The earliest chronologically in the Polity series (as at Apr 2009), set before The Shadow of the Scorpion and the Ian Cormac series.
'a book of high enjoyment, dollops of gore and the occasional wry line...a lot of fun.'
BBC Focus Magazine
'Sex, violence and giant crabs. Yep, it's business as usual for Neal Asher...Deep it ain't, but its a lot of fun'
'I cannot recommend it highly enough.' -
"Asher's enjoyable if violent SF novel pits heavily augmented posthumans and the AIs who rule them, the Polity Collective, against the Prador, vicious, bug-eyed aliens out to conquer all human space.
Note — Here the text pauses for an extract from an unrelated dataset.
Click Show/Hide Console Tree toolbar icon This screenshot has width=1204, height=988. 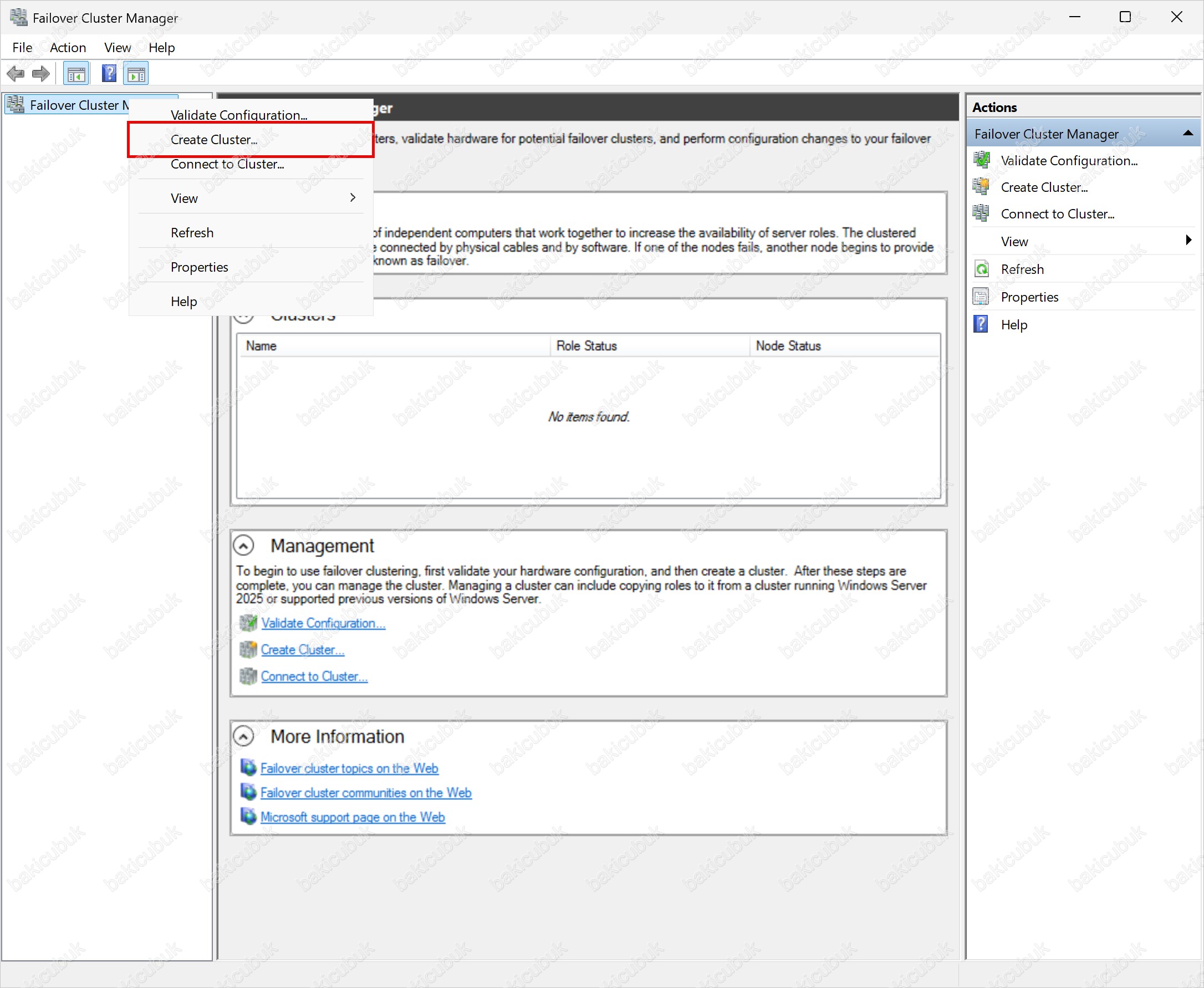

The Polity Collective, an eminently civilized society, despite a small separatist underground that resents the AI's benign rule, stands in contrast to the crablike Prador, who rule by brute force. Since the Prador have a technological advantage in space warfare, two human beings—the super-soldier Jebel Krong and Moria Salem, a technician with an illicit brain augmentation—must combine their talents to try to destroy the impregnable Prador warship threatening humanity. The Polity novels (Gridlink, etc.) lack the intellectual complexity of the best British space opera by such writers as Iain M. Banks, Ken MacLeod and Justina Robson, but if you don't mind the gross out (the Prador eat not only their young but also their human enemies), they're invariably a good read."
The Polity, a space-faring civilization ruled mostly by AIs because only they can cope with the math for the runcible operation enabling interstellar travel, has just made first contact. No one knew quite what to expect of the crablike Prador's visit to Avalon Station, though the massacre that ensued wasn't on anybody's list. Seems the bloodthirsty Prador are bent on taking over the Polity and its runcible technology, and the Polity powers that be must scrambled to get to have any chance of defeating them. Jebel Krong, a soldier on Avalon when the aliens arrived, and runcible tech Moria Salem, recently cerebrally augmented to handle the technology, are thrown together in a classic space-opera scenario in which two wild cards are the private surgeon who installed Moria's aug--a fugitive--and the aug itself, which is more than ordinary. The Prador invasion and Polity politics are revealed as horribly intertwined, but Moria and Jebel might end the war with a particularly bold plan. A fast and furious spectacle developed with gusto."
Neal Asher, a life-long inhabitant of coastal Essex, began writing SF stories at the age of sixteen, and is now published in America and in translation all over the world.